Introduction to hashing and hash maps: string hash functions

Writing an adequate hash function for strings

Having seen the obvious problem of a hash function that just takes the string length as the hash code, we outlined that the general aim of a hash function can be seen as to distribute codes randomly over the entire range for given random inputs. Of course, for a given key X, the hash function must always generate the same hash code Y. But the point is that Y should essentially be a "random number across the possible range of hash codes". For typical keys, we don't want our hash codes to tend to "clump" within a certain range, or in binary terms, for certain bits of the hash code to tend to be always 0 or always 1. (If you're not familiary with binary and the way computers store numbers, it's worth looking at this site's tutorial on binary and number representation to help you understand the rest of this section.)

On the other hand, we also require our hash function to be fairly efficient. In practice, "reasonably random but quick to compute" is the tradeoff we want.

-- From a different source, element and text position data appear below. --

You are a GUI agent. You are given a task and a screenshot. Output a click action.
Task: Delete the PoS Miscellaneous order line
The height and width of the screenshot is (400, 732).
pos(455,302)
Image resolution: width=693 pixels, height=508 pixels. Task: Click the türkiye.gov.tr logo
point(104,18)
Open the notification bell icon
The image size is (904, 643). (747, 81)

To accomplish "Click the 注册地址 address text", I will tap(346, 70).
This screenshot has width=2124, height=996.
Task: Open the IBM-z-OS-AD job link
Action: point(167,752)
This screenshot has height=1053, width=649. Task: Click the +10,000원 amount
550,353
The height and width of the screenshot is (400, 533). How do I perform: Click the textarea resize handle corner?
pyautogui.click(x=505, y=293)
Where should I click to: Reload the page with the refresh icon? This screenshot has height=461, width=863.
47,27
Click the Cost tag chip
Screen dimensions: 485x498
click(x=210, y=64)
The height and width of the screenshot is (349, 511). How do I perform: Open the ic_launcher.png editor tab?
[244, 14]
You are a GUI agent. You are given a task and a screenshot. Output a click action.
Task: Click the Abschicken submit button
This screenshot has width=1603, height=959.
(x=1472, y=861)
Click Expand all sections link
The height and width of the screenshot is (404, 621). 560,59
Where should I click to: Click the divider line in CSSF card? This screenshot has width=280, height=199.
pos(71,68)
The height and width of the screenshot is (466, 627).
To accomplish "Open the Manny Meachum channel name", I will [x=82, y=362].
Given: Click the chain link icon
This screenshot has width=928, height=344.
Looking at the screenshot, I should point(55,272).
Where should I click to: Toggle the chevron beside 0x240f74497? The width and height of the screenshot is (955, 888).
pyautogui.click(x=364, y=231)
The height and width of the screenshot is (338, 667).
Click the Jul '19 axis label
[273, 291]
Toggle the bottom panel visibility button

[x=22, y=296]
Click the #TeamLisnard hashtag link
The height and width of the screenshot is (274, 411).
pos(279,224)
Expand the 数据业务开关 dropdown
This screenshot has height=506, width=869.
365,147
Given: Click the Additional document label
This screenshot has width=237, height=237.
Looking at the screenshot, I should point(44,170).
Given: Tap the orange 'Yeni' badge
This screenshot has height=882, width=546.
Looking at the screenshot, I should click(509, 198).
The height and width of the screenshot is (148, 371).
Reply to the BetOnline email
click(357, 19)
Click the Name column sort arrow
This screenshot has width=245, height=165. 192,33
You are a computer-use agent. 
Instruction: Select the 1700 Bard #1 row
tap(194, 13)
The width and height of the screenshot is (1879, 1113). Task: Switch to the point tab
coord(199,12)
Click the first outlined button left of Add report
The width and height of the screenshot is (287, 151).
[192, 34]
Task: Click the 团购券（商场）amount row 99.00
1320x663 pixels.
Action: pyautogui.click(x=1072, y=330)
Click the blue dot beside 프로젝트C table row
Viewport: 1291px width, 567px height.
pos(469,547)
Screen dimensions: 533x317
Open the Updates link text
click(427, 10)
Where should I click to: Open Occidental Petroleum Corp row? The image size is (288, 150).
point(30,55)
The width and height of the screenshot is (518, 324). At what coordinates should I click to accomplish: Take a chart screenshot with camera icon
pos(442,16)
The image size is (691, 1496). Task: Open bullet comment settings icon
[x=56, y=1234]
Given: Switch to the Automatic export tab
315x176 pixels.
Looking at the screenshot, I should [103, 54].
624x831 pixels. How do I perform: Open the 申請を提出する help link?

For example, we'll see below that so long as a fair proportion of the bits of the hash code are random, then this randomness can be "ironed out" across all of the bits, and for most cases that's good enough.

So... back to the hash codes of strings...

Enough with the theory. Let's have a look at how the Java String class actually computes its hash codes. The algorithm goes something like his:

public int hashCode() {
  int hash = 0;
  for (int i = 0; i < length(); i++) {
    hash = hash * 31 + charAt(i);
  }
  return hash;
}

This isn't literally the code, because inside the String class, the code can access the characters of the string more efficiently than with the public charAt() method. And after it is calculated, the hash code is cached. But this is the essence of how the hash codes of Java strings are calculated.

To start with, without delving into all the details of this function, we can at least notice that:

the function takes account of the values of all the characters in the string;
on each cycle, the function involves two different operations (in fact, arguably the multiplication can be analysed as a shift plus subtract– see the section on how hash functions work) and tries to introduce interactions between different bits of successive characters that will provoke (or at least spread) randomness (we'll look at exacltly how below).

Obviously, there will be specific sets of strings where this is a bit unnecessary. For example, if all your keys were telephone numbers with the same area code, then the first few characters will be identical for each key and won't help to make the hash codes more random. Or in the case of our country names, just taking the first two letters actually differentiates many countries. But the String class can't make assumptions such as this: it has to take the generic approach to try and work with pretty much any set of strings.

Like any generic algorithm, this one has some worst cases. But it turns out that for many "typical" sets of strings, the algorithm used by the String class works quite well. That is, it tends to generate hash codes with reasonably random lower bits (for reasons we'll see later, those are generally the ones that count most), and irons out some of the non-randomness in the distribution of characters in the string.

In fact, it works well enough that, if you have some objects that you want to use as keys and can't think what else to use as a hash code, appending the data fields to a string and using that string as the key can sometimes be a starting point to get you past the problem temporarily, even if not the most efficient or elegant solution.

At this point, there are a couple of different routes you can take:

If you just want to take a pragmatic approach and use Strings as keys to your map data without worrying about any more of the ins and outs of hashing, then you can start using the HashMap class immediately;
If you want to use objects of your own classes as a key but without worrying too much more about the technical details of hash functions, then you can see some practical hash function guidelines and a guide to overriding the hashCde() and equals() methods, which is effectively what you need to do to "plug in" your hash function and make your class work as a hash map key.
You may wish to understand more of the technical details of how hash functions work and what the basis is behind the guidelines mentioned.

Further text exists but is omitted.